Language is not a science.
Nor should we try to confine it in lockstep to logic and reason. It is more than that. It is subjective as well as objective (who among us is ever totally and purely subjective?). It is human.
 
And when writing patterns itself to a degree after the way we talk, with all the expressiveness of being a person, all the quirkiness of being a unique individual, and even includes a word here and there that doesn’t strictly-speaking really need to be there to be precise–it still can communicate very well indeed.
 
I don’t know about you, but in front of my monitor, I for one will not let the sometimes rigid, super-conservative and occasionally cold and unfeeling gods of business–efficiency and profit–kill my writing. I am not a machine to be judged by my efficiency or even by the standard of perfect accuracy. I am not a computer. I am not a robot. Not even an android. Really, I don’t even want to be cloned.
 
Does editing out superfluous wordiness help a piece of writing? Of course it does. In spite of what I wrote above, I advocate careful editing and cutting. But must we students of the writing craft insist on going to extremes in that direction? I don’t think so. 
 
Moderation, my fellow writers. 
 
Moderation. Really.

10 thoughts on “I am not a robot, nor do I cut like one.

  1. admin Post author

    Hi Priska.
    For a beginning writer you’re doing well, actually better that some “not so beginning” writers I’ve read.
    Thanks for reading.
    P.S. Moderation is frequently a slightly tricky judgment call. We improve with the writing we do. How do we improve? Well, many ways–reading, comments from others (on our blindspots), reading about how to write better, and lots of words put on pages.

    Reply
  2. betsyborchardt

    Hi Bill,
    I have recently been wondering about this aspect of my writing. Thank you for writing this post. It clears up my mind and tells me I’m OK with not cutting everything. I’m not a robot, either. I think all good writers always seek moderation. And I’m going to continue to allow the characters in my stories to talk as real people talk, too. They portray people prone to imperfection.
    Betsy

    Reply
    1. admin Post author

      Thanks Betsy, glad you read it.
      By the way, both books on the agenda for discussion at Huddle this month and next and gems. K. M. Weiland is a fine Christian lady and awesome fiction writer. And Wired for Story coming up in february is one of the best I’ve read on story writing (I don’t agree with the author’s attitude at every point, but her points are excellent).

      Reply
  3. Maria Smith

    Hello Bill,

    I agree, we shouldn’t kill our writing to suit others. I generally air my work to a group of ten to twelve writers around the table on a Saturday morning. I listen to their comments and make notes, and if something is constantly mentioned I’ll look at it again. However, I won’t change everything just to suit someones idea of what they think it should be…

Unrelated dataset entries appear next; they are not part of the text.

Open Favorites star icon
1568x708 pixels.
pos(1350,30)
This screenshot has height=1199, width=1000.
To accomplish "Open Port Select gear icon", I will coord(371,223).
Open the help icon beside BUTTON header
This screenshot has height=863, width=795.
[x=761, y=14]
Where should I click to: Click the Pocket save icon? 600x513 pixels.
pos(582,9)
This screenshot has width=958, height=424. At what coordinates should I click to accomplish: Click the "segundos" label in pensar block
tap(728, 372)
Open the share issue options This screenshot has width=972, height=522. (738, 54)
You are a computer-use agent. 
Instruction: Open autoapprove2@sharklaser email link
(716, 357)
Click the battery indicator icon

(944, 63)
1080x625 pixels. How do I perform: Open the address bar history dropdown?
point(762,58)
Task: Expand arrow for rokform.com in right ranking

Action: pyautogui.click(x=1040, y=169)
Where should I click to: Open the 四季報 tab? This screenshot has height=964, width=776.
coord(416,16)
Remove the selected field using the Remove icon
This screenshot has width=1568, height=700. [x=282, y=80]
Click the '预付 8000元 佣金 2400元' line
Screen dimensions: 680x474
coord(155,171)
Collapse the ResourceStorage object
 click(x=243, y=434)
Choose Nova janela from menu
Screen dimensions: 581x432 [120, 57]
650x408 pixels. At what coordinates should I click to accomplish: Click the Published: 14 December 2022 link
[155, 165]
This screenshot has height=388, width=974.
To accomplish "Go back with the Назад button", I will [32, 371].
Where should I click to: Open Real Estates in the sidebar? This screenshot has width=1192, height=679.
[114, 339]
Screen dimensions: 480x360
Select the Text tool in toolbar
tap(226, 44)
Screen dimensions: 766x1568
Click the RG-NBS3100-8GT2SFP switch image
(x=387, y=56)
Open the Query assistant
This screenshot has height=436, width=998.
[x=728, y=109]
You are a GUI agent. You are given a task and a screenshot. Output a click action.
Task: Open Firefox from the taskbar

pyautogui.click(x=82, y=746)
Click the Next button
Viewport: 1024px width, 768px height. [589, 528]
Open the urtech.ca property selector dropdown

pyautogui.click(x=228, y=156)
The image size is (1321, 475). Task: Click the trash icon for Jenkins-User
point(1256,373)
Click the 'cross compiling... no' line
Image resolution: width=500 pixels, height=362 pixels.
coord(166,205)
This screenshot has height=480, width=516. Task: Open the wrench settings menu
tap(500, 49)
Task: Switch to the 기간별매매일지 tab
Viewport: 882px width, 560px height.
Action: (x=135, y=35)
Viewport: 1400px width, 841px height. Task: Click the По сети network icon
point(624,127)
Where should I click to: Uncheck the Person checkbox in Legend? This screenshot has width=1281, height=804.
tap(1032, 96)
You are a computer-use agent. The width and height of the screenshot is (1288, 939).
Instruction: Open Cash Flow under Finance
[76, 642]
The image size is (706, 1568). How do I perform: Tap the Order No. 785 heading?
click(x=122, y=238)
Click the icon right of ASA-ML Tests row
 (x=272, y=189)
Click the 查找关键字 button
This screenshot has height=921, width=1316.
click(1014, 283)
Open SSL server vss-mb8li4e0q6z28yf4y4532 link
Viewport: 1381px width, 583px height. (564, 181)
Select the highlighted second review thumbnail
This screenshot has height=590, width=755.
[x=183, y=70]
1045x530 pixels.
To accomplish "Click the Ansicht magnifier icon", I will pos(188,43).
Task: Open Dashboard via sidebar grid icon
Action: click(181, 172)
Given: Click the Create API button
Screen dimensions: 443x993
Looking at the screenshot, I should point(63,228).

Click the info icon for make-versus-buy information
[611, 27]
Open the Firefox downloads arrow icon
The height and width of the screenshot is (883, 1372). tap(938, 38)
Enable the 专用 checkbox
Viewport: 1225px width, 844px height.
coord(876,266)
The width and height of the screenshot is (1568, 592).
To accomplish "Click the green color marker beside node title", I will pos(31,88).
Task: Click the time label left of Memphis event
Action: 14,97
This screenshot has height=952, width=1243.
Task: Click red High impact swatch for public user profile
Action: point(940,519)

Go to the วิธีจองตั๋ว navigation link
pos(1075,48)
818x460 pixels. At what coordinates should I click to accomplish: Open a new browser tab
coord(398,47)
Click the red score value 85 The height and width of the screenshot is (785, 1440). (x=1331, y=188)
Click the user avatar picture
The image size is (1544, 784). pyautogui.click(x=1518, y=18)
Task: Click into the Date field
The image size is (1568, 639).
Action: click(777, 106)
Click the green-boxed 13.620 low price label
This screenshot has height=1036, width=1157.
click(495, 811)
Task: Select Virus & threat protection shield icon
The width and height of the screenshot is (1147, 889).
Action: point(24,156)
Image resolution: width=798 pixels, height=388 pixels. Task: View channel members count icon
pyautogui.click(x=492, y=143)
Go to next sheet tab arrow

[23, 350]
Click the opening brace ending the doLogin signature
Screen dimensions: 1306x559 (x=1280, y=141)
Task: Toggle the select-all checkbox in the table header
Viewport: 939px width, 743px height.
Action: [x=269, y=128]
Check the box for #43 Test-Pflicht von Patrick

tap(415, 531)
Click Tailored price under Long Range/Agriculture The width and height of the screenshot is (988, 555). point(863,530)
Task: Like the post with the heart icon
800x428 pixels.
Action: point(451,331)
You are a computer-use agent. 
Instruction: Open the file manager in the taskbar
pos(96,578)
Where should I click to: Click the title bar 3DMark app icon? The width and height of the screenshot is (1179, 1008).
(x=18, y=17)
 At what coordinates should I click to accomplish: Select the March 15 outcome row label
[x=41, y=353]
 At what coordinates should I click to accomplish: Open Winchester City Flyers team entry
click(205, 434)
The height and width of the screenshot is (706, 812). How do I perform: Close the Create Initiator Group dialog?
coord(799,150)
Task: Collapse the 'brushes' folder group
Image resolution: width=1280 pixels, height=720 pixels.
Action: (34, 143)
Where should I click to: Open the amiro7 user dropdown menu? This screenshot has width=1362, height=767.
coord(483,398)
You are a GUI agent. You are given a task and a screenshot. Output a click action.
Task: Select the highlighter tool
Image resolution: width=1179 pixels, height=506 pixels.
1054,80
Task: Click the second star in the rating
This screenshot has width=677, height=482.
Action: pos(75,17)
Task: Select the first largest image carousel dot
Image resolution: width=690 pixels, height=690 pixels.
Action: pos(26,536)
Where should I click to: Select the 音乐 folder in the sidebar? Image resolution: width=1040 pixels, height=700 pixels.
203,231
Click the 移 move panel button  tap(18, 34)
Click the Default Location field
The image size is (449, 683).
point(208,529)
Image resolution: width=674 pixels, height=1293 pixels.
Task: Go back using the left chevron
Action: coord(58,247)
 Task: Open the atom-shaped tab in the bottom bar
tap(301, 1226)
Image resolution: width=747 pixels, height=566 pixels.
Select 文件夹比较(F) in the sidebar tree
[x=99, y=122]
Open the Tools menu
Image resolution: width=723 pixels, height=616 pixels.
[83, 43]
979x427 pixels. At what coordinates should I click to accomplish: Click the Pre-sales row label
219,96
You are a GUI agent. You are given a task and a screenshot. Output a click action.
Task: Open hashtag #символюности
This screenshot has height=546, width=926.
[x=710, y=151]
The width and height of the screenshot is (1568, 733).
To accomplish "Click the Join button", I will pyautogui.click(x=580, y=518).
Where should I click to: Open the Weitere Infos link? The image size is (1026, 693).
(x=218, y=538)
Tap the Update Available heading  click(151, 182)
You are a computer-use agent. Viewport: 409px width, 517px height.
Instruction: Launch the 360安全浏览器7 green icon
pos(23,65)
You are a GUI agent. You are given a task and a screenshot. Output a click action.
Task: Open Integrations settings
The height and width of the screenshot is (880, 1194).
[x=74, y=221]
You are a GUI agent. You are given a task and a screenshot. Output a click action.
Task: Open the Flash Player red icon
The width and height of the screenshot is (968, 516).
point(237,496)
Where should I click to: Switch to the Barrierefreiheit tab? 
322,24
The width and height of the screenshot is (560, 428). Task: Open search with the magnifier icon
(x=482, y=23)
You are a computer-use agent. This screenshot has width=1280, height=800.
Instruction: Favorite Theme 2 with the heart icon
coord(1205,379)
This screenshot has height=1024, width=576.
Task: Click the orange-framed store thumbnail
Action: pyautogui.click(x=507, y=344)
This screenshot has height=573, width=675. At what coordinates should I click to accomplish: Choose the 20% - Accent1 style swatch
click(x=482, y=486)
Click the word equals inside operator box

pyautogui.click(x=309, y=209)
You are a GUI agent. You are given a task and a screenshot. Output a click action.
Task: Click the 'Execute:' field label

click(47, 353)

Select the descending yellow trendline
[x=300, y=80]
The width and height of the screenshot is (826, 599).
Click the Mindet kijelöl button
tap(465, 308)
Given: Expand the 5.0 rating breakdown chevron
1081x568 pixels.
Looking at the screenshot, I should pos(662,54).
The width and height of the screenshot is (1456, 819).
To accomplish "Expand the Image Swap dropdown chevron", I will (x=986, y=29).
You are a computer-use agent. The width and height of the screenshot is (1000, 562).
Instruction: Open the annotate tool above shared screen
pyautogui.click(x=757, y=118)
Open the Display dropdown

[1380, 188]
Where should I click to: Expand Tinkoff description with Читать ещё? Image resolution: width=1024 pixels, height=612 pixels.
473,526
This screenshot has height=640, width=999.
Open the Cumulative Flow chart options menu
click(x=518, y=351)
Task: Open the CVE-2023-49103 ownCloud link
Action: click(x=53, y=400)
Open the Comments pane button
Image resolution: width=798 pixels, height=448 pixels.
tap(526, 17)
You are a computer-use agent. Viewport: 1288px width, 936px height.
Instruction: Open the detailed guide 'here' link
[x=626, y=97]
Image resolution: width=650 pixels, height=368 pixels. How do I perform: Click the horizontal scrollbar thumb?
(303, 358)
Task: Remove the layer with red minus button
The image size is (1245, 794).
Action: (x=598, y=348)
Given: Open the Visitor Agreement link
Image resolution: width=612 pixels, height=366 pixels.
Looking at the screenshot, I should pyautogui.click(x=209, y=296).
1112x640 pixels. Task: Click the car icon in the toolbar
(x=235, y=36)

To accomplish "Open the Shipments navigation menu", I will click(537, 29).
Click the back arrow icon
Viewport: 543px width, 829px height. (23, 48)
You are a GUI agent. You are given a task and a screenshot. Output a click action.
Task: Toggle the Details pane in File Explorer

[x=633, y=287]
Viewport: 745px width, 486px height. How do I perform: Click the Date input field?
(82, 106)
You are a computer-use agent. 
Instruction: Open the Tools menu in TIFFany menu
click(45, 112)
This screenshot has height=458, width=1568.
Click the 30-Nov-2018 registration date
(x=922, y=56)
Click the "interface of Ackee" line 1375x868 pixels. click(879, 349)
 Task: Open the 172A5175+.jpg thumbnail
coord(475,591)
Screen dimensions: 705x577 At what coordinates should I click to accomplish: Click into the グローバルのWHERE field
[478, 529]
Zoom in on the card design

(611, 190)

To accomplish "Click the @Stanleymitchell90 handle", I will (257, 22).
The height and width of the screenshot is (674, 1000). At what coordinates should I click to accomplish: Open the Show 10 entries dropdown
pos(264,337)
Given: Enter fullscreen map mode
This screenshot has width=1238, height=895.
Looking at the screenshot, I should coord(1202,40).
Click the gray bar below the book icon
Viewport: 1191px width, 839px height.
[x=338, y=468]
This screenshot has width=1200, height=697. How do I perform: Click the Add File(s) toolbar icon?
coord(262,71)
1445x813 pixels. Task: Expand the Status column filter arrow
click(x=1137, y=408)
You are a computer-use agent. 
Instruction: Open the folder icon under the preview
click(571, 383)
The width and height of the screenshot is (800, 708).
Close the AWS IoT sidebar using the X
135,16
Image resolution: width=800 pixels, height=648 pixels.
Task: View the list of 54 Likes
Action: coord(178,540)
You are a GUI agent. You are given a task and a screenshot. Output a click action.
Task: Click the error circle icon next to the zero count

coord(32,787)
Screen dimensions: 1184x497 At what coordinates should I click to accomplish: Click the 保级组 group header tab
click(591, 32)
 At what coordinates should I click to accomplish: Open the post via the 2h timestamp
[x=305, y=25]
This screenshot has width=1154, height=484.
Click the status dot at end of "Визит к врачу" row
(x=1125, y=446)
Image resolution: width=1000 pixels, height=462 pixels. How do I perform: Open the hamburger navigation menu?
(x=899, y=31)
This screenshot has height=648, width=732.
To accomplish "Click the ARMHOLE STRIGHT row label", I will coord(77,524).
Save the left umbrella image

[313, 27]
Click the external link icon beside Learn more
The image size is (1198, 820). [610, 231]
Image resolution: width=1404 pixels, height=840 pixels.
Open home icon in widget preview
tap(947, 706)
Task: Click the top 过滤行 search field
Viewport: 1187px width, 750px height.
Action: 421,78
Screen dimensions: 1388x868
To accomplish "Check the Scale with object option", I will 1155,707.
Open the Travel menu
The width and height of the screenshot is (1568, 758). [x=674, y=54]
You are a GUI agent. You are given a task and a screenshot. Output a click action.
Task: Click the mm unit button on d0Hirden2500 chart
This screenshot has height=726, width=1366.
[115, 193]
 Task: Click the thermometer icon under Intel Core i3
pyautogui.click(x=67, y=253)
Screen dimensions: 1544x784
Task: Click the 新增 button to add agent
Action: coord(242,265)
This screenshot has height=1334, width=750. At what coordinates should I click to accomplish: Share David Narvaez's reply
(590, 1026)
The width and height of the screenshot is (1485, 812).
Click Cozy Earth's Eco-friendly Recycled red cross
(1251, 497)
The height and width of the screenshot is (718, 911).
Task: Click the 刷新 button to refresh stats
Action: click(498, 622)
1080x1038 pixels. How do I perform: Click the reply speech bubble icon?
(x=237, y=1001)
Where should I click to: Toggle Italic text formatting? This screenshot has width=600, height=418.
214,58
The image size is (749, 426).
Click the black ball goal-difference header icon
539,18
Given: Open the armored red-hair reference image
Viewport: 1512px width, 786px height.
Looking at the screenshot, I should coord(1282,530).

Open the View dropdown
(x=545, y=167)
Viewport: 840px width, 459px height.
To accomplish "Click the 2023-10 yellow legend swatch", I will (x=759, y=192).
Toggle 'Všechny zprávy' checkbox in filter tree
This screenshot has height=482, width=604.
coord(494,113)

    I wouldn’t feel like I was being creative otherwise.

    Reply
  4. admin Post author

    Thanks Marie,
    I felt I was going “out on a limb” a bit expressing my opinion rather strongly. So it’s encouraging to hear agreement. 🙂
    Nice of you to visit.

    Reply
  5. Steve Maurer

    Hi, Bill.

    I agree with you up to a point. However, there are some instances where I feel cuts are necessary. And it’s not necessarily the fault of the unfeeling gods of business. Obviously, this pertains more to the copywriting and non-fiction world than to poetry and fiction.

    If a modifier restates the intent of the noun or verb and doesn’t add additional meaning, why use it? In some cases it may even weaken it. For example, the phrase “I want to be absolutely honest about this” really makes no sense. Is there any other way to be, well, honest? It may raise doubts about the writer’s integrity. Has he been dishonest with me on other things? You’re either honest or you’re not.

    Sometimes adverbs and adjectives promote redundancy. For example: “The radio blared loudly.” Can a radio blare softly? If “loudly” serves a purpose, keep it. But if not, if the sentence won’t suffer with out it, cut it out.

    As to “very” and “really,” these words are useful. Even so, they are sometimes just clutter according to William Zinsser in “On Writing Well.”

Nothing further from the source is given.